Diese menschlichen Überreste wurden nach Angaben der Pressestelle der Polizeidirektion Süd der Rechtsmedizin zum Begutachten und zur DNA-Analyse übergeben. Die Ergebnisse dieser Untersuchungen stünden noch aus. „Es kann zum gegenwärtigen Zeitpunkt keine Aussage darüber getroffen werden, wie alt diese sterblichen Überreste sind und wem sie zuzuordnen sind. Die Suche nach der Frau dauert weiterhin an“, so Torsten Wendt von der Pressestelle. In der Hohenleipischer Unterkunft hatte die Asylbewerberin Mann und zwei kleine Kinder zurückgelassen.
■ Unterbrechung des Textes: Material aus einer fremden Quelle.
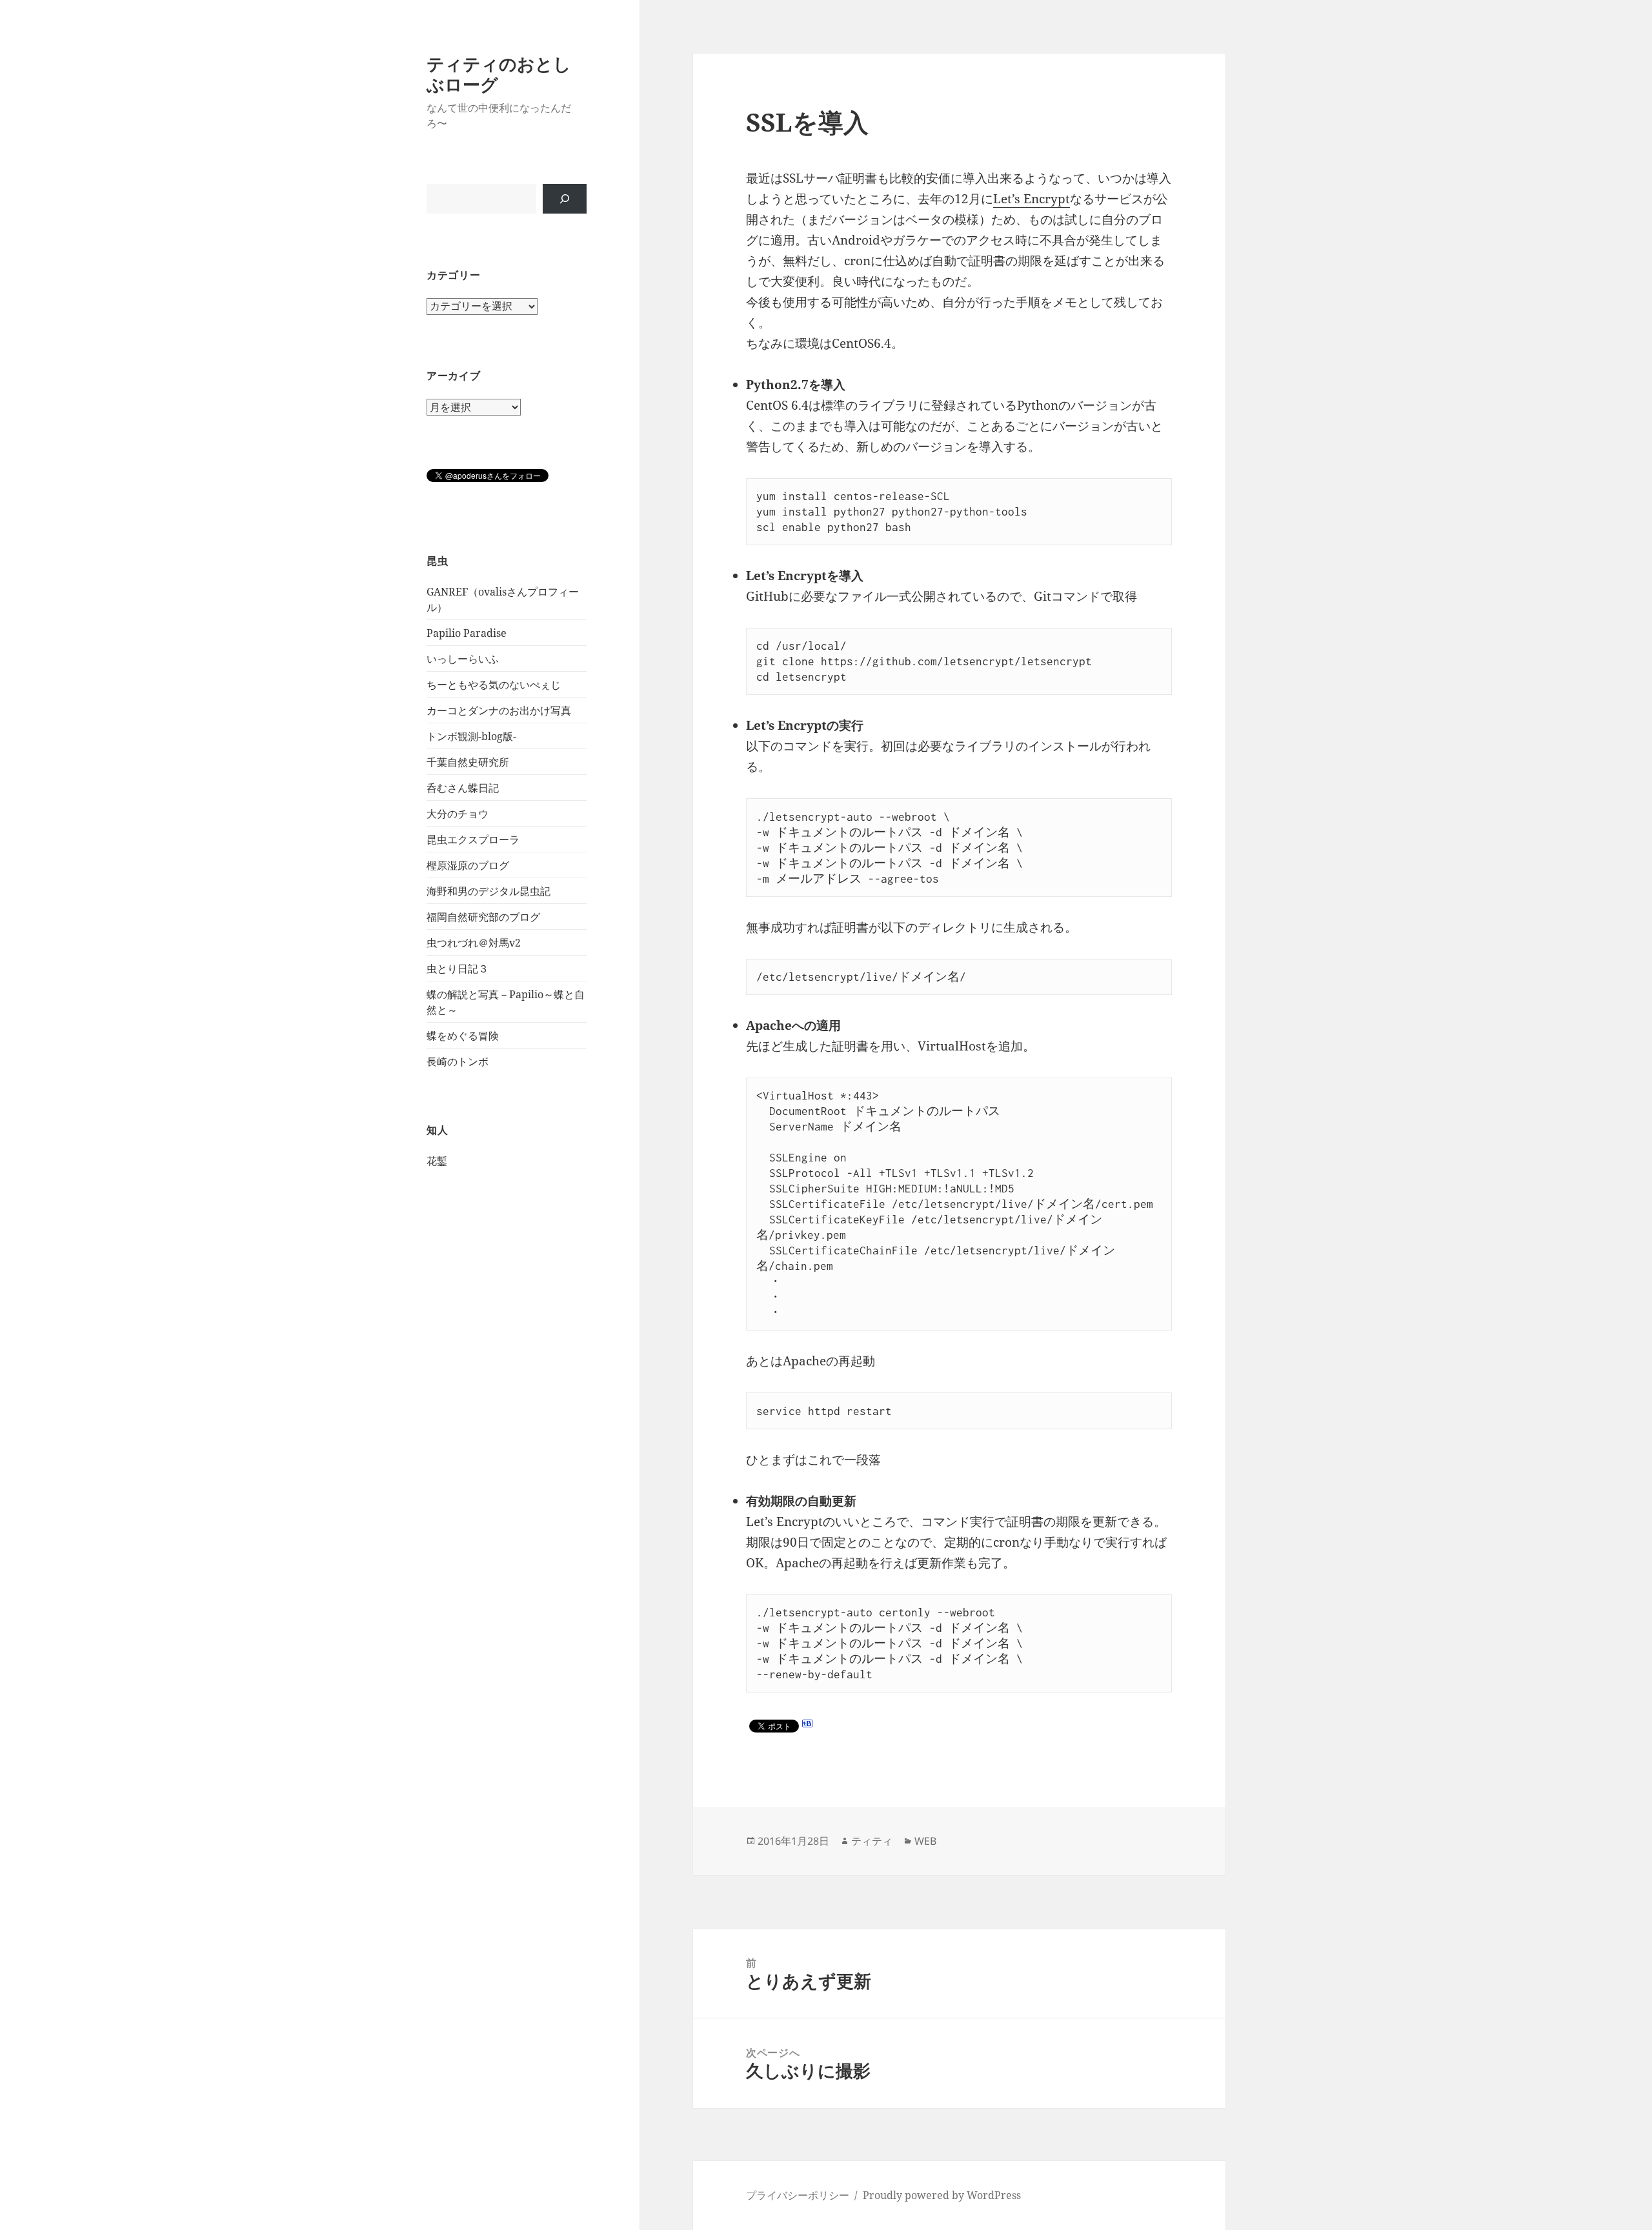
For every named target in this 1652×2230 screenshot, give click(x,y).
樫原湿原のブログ (468, 865)
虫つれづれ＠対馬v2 (474, 943)
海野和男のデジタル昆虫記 (488, 891)
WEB (925, 1841)
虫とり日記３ (458, 968)
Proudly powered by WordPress (942, 2195)
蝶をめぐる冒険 (463, 1036)
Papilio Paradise (467, 633)
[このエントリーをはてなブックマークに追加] (807, 1723)
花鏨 (437, 1161)
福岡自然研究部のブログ (483, 917)
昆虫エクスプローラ (473, 839)
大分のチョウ (458, 814)
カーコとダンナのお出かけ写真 (499, 710)
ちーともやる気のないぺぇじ (494, 685)
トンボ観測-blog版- (471, 736)
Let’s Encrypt (1031, 198)
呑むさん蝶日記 (463, 788)
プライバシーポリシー (797, 2195)
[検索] (565, 199)
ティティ (871, 1841)
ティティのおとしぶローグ (499, 74)
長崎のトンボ (458, 1061)
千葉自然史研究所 (468, 762)
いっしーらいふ (463, 659)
Seit dem 7. April 2019 wird die 32-jährige Kenianerin Rita Awour Ojunge vermisst. Die umfangreichen Ermittlungen, um den Verbleib und Aufenthalt der jungen Frau festzustellen, begannen 25. April. Jedoch bisher ohne Erfolg, heißt es weiter.
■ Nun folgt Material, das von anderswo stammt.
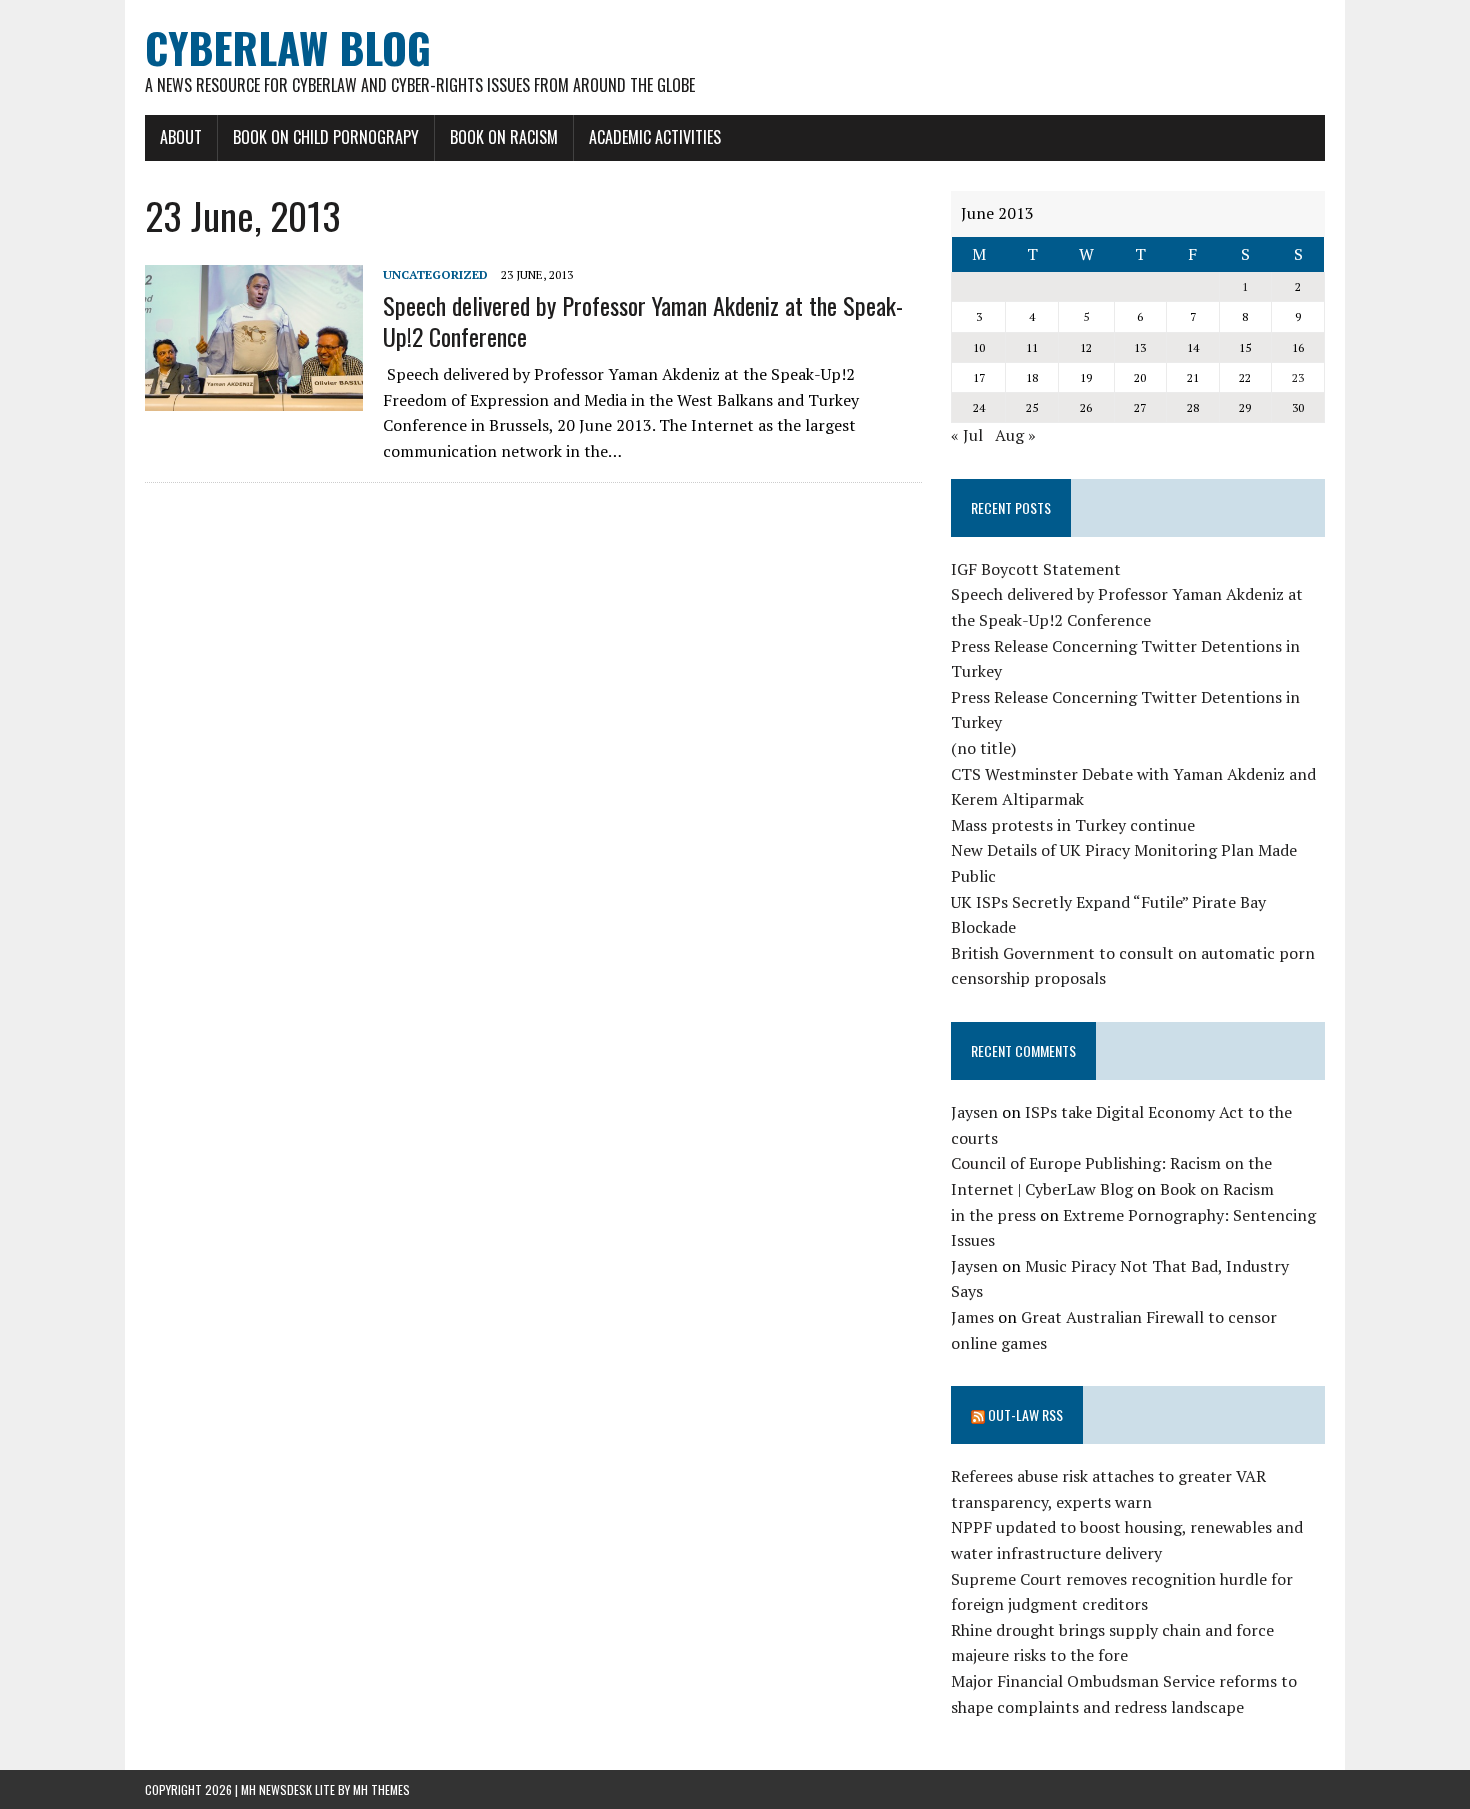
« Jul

In diesem Zusammenhang sei nach der Frau ab dem 11. Juni mit Unterstützung einer Polizeihundertschaft über mehrere Tage ein etwa 32 Hektar großes und stark bewachsenes Waldgebiet abgesucht worden. Auch das unwegsame Gelände mit Bunkeranlagen um die Asylunterkunft in Hohenleipisch sei nicht ausgelassen worden. Bei der Suche musste wegen der Munitionsbelastung ehemaliger Militärflächen der Kampfmittelbergungsdienst hinzugezogen werden.